Guidelines for Provisioning Symantec Data Loss Prevention scans for Microsoft SharePoint Targets

book

Article ID: 170149

calendar_today

Updated On:

Products

Data Loss Prevention Network Discover Data Loss Prevention

Issue/Introduction

This article contains recommendations and guidelines for configuring Discover Servers to scan Microsoft SharePoint repositories efficiently.

Resolution

Tunable parameters

Symantec recommends the following settings for each Discover server.

  1. crawler.threadpoolsize = 30 (default value - found in crawler.properties file)
    where crawler.threadpoolsize represents the number maximum number of crawler threads.
    Note: Use the recommended value only if your setup conforms to the recommended hardware configuration in the table below.

  2. MessageChain.NumChains = 1 * No. of CPU cores (if the cores are hyper-threaded, then 2*no. of cores)
    where MessageChains.NumChain represents the number of messages in parallel that the FileReader will process.

  3. MessageChain.CacheSize = 2 * MessageChain.NumChains
    where MessageChain.CacheSize represents the size of the Detection (MessageChain) queue.

  4. FileReader.MaxFileSystemCrawlerMemory = (crawler.threadpoolsize + MessageChain.NumChains + MessageChain.CacheSize) * FileReader.MaxFileSize
    where FileReader.MaxFileSystemCrawlerMemory represents the total run-time memory for all running threads.
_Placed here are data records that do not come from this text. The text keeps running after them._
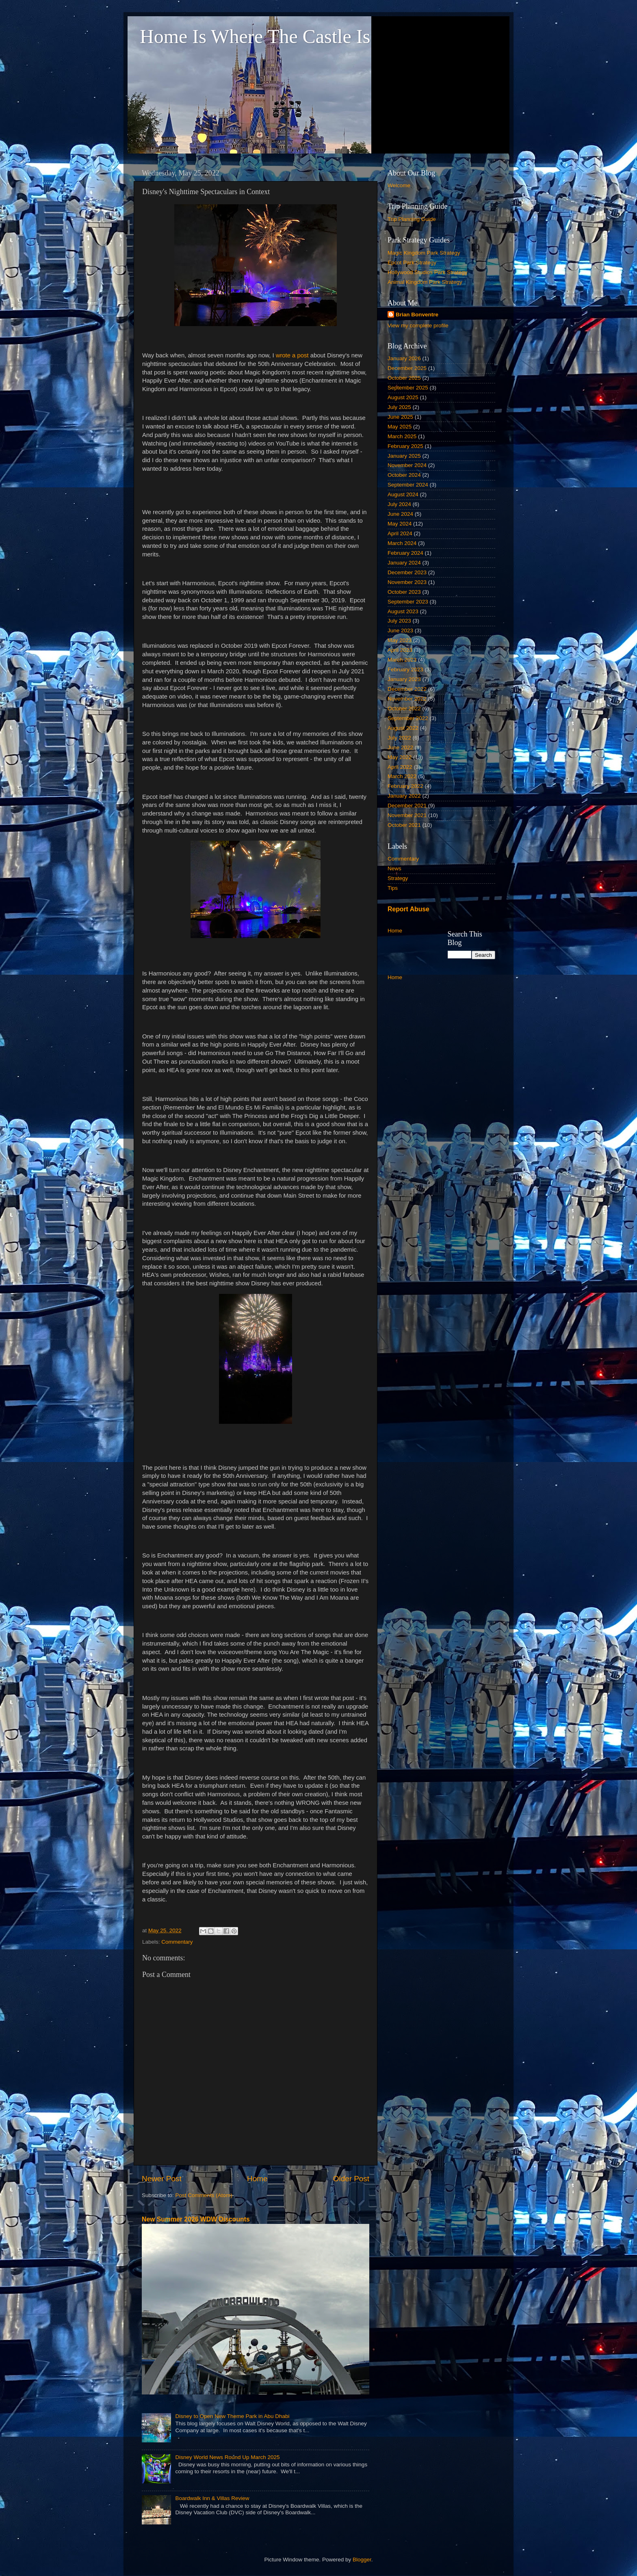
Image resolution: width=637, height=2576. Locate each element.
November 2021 (407, 815)
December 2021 (407, 805)
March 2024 (402, 543)
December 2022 (407, 689)
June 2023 (400, 630)
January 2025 (404, 456)
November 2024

  5. BoxMonitor.FileReaderMemory = 4 * FileReader.MaxFileSystemCrawlerMemory
    where BoxMonitor.FileReaderMemory represents a dynamic memory pool holding all run-time data about the FileReader. This value should be less than the assigned system memory.

  6. crawler.grid.follower.queuesize = 2 * crawler.threadpoolsize
    where crawler.grid.follower.queuesize represents the maximum number of files for detection that can be added to the grid queue. This setting is applicable to grid scans only.
  7. crawler.grid.queuesize.multiplier = 4 * crawler.threadpoolsize
    where crawler.grid.queuesize.multiplier represents the grid scan request queue size per detection server. This setting is applicable to grid scans only.

You can use the attached spreadsheet to calculate the recommended values for these parameters.

Note: The grid scanning feature for Microsoft SharePoint Server target is available in Symantec Data Loss Prevention from version 15.1 onwards.

Scan target configuration guidelines

Symantec recommends the following guidelines for configuring  SharePoint scan targets:

  • As much as possible, divide the Microsoft SharePoint Site Collections/WebApps uniquely amongst the deployed Discover servers.
  • To avoid scanning unnecessary files, configure filters based on the expected items to be scanned on the basis of the File Type, Date Modified, and file size attributes.

Scan mode guidelines:

  • When you select Grid as the scan mode, ensure that the grid scanning-specific tuning parameters are configured on all of the Discover servers in the grid.
  • To configure a grid scan, you must select at least 2 Discover servers.
  • To initialize a grid scan, at least 2 of the selected Discover servers must be available.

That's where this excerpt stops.